A: The best place to start when rehabilitating any type of psoas imbalance as well areas of fascia tightness and inflammation in area of the hip and knee joints is by focusing on the pelvis. Working on pelvic balance will give clarity to what needs to happen in order to heal, and in working on balancing the pelvis, very often corollary issues clear up as well. Working the pelvis with the following exercises is also 100% safe!
Here is a beginning exercise to get some awareness of pelvic balance:
1. Start on your back with feet flat and knees bent. Push your sitting bones away so they are not tucked or overly arched. Just as they would be when you are sitting properly in a chair, with your navel engaged. Have weight on both feet as if you are standing on them. Line up your inner ankle bones and inner knees. Feel the back of your pelvis (the pelvic plates) on the floor and see that there is equal weight on both sides. Do small circles on the back of the pelvis thinking of it like the face of the clock and being sure to hit 1 o'clock, 2 o'clock etc.... go clockwise and counter clockwise. Note if there is any difference on one side or the other.
1a .You can also take this configuration onto your side and sit as if you are in a chair - sitting bones fanning out, navel lifting up. Support yourself with the arm on the floor lifted above you on the floor and the opposite hand in front of your hip. Again, aligning your inner ankles and inner knees. Do this on the other side.

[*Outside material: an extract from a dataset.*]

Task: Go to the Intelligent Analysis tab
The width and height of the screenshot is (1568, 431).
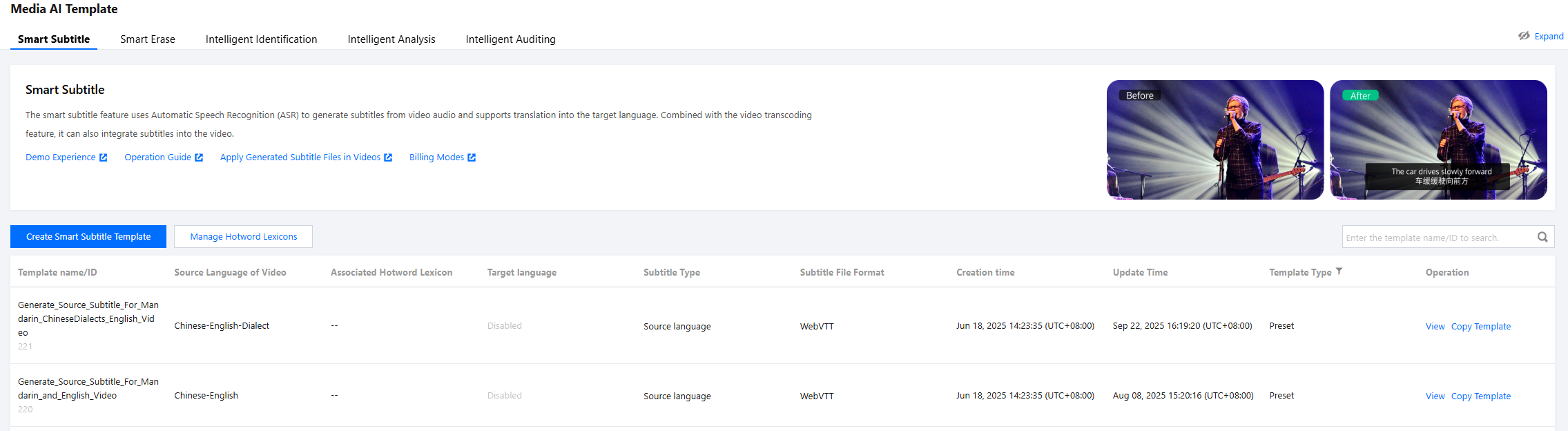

2. Lie on your stomach and rest your forehead on your hands. Bend the knees and press the hip bones into the floor. Feel the triangle of the hip bones and pubic bone against the floor. Raise and lower your legs to 90 bent angle to the floor and back at least 8 times slowly. Always align the inner ankle bones, and inner knees.
3. Still on your stomach, tuck your toes under. Try to get all 10 toes on the floor. Keep feeling the triangle on the pelvis making contact as you straighten the knees to the count of 8 and soften the knees to the count of 8. (This is demonstrated in the Posture Primer our Yoga for Beginners & Beyond: Stretch, Strengthen, & Be Stress Free).
The first exercise is a good one for sensing where imbalances may be. It is also a good position from which to begin navel work. The second two exercises will help strengthen and coordinate the muscle groups surrounding the pelvis and also help to strengthen the knees.
In cases such as you describe, it is always best to work from the inside out and outside in at the same time. Ultimately, it is very important to work on the emotional level as well. It's been said that the hips relate to moving forward in life and the right and left knee relate to father/mother issues, etc. We recommend the So Darshan Chakra Kriya Meditation (under "S," on the A-Z Health Archive on www.raviana.com).